**DOCUMENT SEGMENT**:
Tuesday 15 January 2013

Fatties like me need a stronger warning than red lights

As the economy falters, Government cuts bite, libraries close and the shutters go up on yet more failing retailers, I feel an increasingly desperate urge to identify something that may cheer us up in 2013.

Last year at least we had the Diamond Jubilee and the Olympics. Already the hysterical media overreaction to David Bowie’s new single has underlined how desperate we are for the smallest shred of non-bad news.

Searching the Internet for more of the same, I was reminded that this is to be the great year when we are at last blessed with a uniform system of traffic light labelling for foodstuffs. Hurrah!


Well, I say “uniform”, but in fact the system will only definitely apply to the own label products of supermarkets that have been bullied into voluntary compliance by the Government, with the aid of assorted no doubt well-intentioned pressure groups.

Because food labelling is one of the many areas on which our own Government has surrendered its competence to the EU, it cannot actually impose a system that would cover branded food manufacturers as well as retailers.

This raises the possibility that consumers may baulk at all the glowing red lights on a Tesco chocolate bar, and pick a warning-free Cadbury’s one instead.

**REQUIREMENT A**: Repeat word for word the passage of the column on traffic light food labelling that opens with the words containing "Last year at" and closes with "well-intentioned pressure groups.".
**REQUIREMENT B**: In the column on traffic light food labelling, what two events does the writer say we had last year?
**REQUIREMENT C**: Resume the column on traffic light food labelling, picking up right after its final sentence.
The material comes from a separate source, unrelated to the column.

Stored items
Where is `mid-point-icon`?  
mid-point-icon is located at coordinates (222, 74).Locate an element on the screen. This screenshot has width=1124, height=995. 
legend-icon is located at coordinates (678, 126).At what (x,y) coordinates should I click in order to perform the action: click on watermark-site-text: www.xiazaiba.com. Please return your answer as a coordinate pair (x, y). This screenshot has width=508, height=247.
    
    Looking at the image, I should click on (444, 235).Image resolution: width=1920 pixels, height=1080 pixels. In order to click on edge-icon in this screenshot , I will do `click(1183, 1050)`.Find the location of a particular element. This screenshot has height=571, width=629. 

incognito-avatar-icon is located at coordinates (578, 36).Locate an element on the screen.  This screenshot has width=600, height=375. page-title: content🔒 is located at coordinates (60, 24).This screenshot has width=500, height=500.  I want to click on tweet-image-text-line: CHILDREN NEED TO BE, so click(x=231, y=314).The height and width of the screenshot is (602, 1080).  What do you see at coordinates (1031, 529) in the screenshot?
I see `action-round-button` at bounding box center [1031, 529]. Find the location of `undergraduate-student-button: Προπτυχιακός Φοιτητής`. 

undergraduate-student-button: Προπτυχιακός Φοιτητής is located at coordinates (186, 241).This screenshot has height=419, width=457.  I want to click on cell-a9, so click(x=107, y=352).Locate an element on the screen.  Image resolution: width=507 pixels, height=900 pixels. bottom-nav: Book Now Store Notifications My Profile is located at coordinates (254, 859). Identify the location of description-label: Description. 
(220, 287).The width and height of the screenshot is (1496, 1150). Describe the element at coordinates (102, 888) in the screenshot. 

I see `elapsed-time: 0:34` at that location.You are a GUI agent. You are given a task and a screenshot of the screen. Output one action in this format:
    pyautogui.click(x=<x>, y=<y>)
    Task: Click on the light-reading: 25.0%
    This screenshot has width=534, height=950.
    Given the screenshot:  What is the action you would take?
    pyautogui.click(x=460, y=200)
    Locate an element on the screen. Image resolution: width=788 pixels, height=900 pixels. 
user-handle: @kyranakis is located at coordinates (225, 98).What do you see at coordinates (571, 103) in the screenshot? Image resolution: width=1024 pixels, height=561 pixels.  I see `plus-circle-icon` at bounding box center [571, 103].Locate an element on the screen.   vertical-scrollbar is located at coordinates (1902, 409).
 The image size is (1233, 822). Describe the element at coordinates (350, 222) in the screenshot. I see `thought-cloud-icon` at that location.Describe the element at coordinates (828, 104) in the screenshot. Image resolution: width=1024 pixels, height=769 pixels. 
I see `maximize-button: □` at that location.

**WRITTEN REPLY A**:
Last year at least we had the Diamond Jubilee and the Olympics. Already the hysterical media overreaction to David Bowie’s new single has underlined how desperate we are for the smallest shred of non-bad news.

Searching the Internet for more of the same, I was reminded that this is to be the great year when we are at last blessed with a uniform system of traffic light labelling for foodstuffs. Hurrah!


Well, I say “uniform”, but in fact the system will only definitely apply to the own label products of supermarkets that have been bullied into voluntary compliance by the Government, with the aid of assorted no doubt well-intentioned pressure groups.

**WRITTEN REPLY B**: The Diamond Jubilee and the Olympics.

**WRITTEN REPLY C**:
This will only happen, of course, if we assume that shoppers are terminally thick. But then that does seem to be the principle on which the whole labelling system, like most Government advice, is predicated.

How many of us really need little coloured spots to tell us that an apple will do us more good than a packet of lard, or that a green salad is likely to prove healthier than a stuffed crust pepperoni pizza with extra mozzarella?

Can it really be sensible to plaster red warnings across natural products that have been part of the human diet for centuries, like red meat, cheese, cream and sugar, while green lighting artificially contrived and industrially produced “lite” alternatives?

I write this as an overweight man who has been enjoined by his doctor to eschew such small pleasures as cakes, and to eat bread with only “a scrape” of some ghastly yellow cholesterol-reducing spread.

I ignore this advice as I prepare my toast nearly every morning for the simple reason that butter is absolutely delicious, while the alternative has all the taste appeal of a dollop of lubricating oil.

If my doctor is reading this, I do at least have brown toast

The whole food industry has been working for years to meet assorted targets for the reduction of fat, salt and sugar. Where they have failed, it is almost invariably because the reformulated product doesn’t taste anything like as good as the original.

Admittedly time may help to resolve this. I have not added sugar to hot drinks or salt to pretty much anything for years, and consequently find many prepared foods far too sweet or salty for my taste.

I do appreciate the value of having all the facts about any product’s contents at my fingertips, particularly its calorie count. It came as a revelation when I finally grasped that the lunchtime sandwich I sometimes grabbed as a “light” alternative usually contained many more calories than a proper meal.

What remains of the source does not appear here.